● SET EXERCISE:
Return each line of the records that contains the word "computer".

** begin **

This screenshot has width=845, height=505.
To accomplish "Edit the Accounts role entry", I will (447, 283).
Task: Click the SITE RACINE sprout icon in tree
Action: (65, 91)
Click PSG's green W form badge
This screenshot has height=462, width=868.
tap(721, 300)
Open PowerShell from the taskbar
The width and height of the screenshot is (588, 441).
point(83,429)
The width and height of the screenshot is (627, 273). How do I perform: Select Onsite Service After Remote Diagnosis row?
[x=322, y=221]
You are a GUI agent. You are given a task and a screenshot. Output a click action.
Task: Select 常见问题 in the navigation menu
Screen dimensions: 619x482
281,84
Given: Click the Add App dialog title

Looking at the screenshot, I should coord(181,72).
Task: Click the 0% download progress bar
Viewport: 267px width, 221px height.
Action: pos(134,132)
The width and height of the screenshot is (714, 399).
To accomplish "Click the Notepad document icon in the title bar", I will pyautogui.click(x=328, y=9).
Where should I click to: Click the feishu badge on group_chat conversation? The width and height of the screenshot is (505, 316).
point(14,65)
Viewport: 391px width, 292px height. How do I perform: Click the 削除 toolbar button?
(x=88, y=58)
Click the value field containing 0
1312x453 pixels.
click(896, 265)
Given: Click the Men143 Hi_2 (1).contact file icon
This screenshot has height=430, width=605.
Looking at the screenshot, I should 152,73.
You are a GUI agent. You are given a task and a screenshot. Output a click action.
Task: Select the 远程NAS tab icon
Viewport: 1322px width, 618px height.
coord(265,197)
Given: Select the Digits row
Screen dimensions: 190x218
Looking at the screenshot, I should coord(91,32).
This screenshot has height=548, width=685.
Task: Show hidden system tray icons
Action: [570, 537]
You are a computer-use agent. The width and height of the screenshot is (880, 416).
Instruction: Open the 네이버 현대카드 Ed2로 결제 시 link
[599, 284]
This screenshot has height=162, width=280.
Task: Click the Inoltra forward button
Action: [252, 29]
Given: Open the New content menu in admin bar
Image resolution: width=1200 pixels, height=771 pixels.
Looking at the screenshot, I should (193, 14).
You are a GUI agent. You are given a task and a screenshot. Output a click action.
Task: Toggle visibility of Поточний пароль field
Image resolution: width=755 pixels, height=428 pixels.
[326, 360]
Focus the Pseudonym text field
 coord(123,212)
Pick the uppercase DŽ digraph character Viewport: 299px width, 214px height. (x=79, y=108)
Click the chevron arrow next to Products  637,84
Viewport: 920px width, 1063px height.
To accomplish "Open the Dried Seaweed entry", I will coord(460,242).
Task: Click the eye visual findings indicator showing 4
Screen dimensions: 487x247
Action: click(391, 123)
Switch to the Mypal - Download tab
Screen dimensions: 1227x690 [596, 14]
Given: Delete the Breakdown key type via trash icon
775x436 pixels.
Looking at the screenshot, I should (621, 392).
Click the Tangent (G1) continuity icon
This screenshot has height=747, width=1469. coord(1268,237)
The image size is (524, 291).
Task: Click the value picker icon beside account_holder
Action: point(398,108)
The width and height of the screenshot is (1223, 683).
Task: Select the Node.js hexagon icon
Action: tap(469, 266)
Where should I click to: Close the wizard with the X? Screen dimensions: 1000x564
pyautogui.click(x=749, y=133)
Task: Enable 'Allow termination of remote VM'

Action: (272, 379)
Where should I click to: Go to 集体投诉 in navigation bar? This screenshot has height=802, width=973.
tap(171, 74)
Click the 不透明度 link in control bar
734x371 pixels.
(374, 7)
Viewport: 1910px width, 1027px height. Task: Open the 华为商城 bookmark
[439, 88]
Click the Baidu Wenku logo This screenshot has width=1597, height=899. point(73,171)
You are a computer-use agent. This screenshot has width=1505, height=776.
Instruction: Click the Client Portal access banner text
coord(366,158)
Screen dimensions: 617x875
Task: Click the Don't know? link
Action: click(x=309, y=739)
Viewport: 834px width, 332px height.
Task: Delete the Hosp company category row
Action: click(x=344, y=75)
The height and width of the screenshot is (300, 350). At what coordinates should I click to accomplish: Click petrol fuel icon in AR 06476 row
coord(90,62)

** end **

● COMPLETE OUTPUT:
You are a computer-use agent. The width and height of the screenshot is (880, 416).
You are a computer-use agent. This screenshot has width=1505, height=776.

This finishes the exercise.